The general rule is that the certification is for payment purposes only, and that the actual amount of work performed is subject to de novo review by a court or other decision-maker. It is not common to have a specific provision that governs the reformation of the amount certified.

Most US jurisdictions will imply a reasonable time for performance on the contractor, and a similar duty on the owner not to interfere with that performance. The determination will be made based on the facts in the particular case. If an owner wants to impose a deadline, it must specify a date for completion.

Most US contracts provide that the contractor is entitled to an extension of time for delays that are beyond the contractor’s control. Even without an express provision, the law will often require an owner to forgive a delay that is caused by the owner’s acts or omissions to act. Generally, the contractor will not be entirely released from its obligation to perform, but rather will be afforded a reasonable additional amount of time.

US law allows the parties to a contract to stipulate in their agreement the amount of damages recoverable in the event of a breach. The courts will generally enforce such an agreement, so long as the amount agreed upon is not unconscionable, is not determined to be an illegal penalty, and does not otherwise violate public policy.
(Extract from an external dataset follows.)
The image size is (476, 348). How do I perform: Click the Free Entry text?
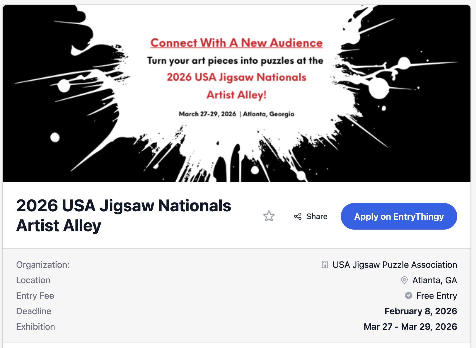tap(436, 296)
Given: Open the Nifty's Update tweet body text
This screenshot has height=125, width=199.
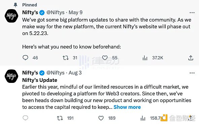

In the US, these types of clauses are referred to as a liquidated damage provision rather than ascertained damages.

A liquidated damages provision is generally permissible when, at the time the parties enter into the contract containing the clause, the circumstances are such that the actual damages likely to flow from a subsequent breach would be difficult for the parties to estimate, and the sum agreed upon is designed to compensate the non-breaching party for the other party’s failure to perform. If the provision is drafted as a penalty, or has no relation to the amount of potential damages that might be suffered by the non-breaching party, the clause may be considered to be penal and unenforceable. This is generally true even where the provision is negotiated in good faith, at arms’ length and between parties of equal bargaining power.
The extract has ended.